The administration of Mayor Michael R. Bloomberg has outlawed smoking in restaurants, bars and playgrounds, and outside hospital entrances. Even city parks, beaches and pedestrian plazas will soon be off limits to smokers. Then there have been successive rounds of taxes — the most recent one, a $1.60 rise in the state tax in July — that raised the price of a pack of cigarettes to $12.50 at many Midtown newsstands.

“The tax went up, and we started selling 10 times as much,” Mr. Warner said. “Bloomberg thinks he’s stopping people from smoking. He’s just turning them onto loosies.”

Wow, it’s almost like imposing crippling taxes will create a thriving illegal trade in a product that many people want, just not at the artificially inflated price!

It’s almost as if you can make big money smuggling tobacco. Almost.

 

Now, some have argued that to look at the underlying cause of the police interaction is to be ‘insensitive’ to the racial issue: I contend that it is the opposite. Unless these (often liberal) reformers that want to “address the race issue in law enforcement” are suggesting that we start using robots as peace officers

And we all know how well robots do as peace officers, right Bob?
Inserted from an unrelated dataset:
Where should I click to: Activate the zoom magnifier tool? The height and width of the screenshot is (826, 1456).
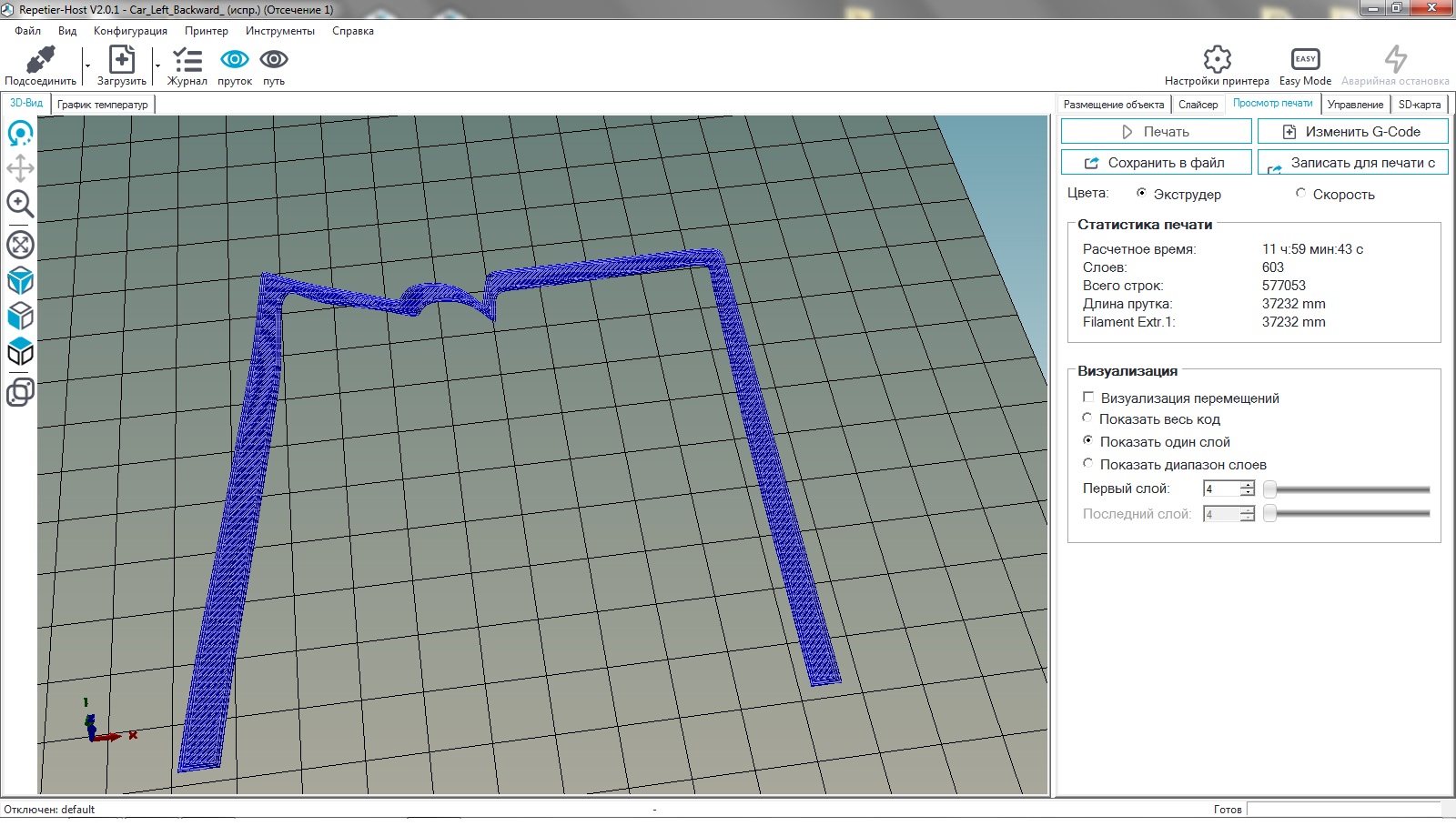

It’s a simple truth: police are people. People being flawed, some percentage of people will be bad actors, without regard to their profession. Police, however, are uniquely empowered to administer violence, or as Sunil Dutta, Ph.D., 17 year LAPD veteran proclaimed, “I’m a cop. If you don’t want to get hurt, don’t challenge me.” Dr. Dutta certainly gets points for honesty, if not tact. Of course, the fact is we live in a time when associating ‘tact’ with police is most appropriate when thinking of them making a Tactical Response.

The truly sad fact of the matter is that a bad result from an antagonistic civilian-police interaction doesn’t even need bad actors, only bad actions. A misheard word, a bad day, a gesture mistaken or even confusion about a toy can change an ordinary day into a tragic one. The reality is that the NYPD did not swoop down on Eric Garner from the sky like a random bolt of lightning, this entire chain of events was initiated (as Senator Rand Paul observed) when politicians that the people elected enacted laws that the police are expected to enforce. As Ace of Spades points out (emphasis in original);

Nevertheless, we actually pay them to use force when a law-breaking suspect (even one breaking a trivial law) resists arrest. That is the job we’ve given them.

To say this guy is guilty of murder or manslaughter seems to me to be a case of scapegoating the people we’ve tasked with implementing a policy that we have imposed ourselves.

If trivial laws should not provide grounds for arrest, We should change the laws to say so.

If cops should just let a non-compliant but non-felony suspect go if he resists arrest, we should make that officially part of their job description.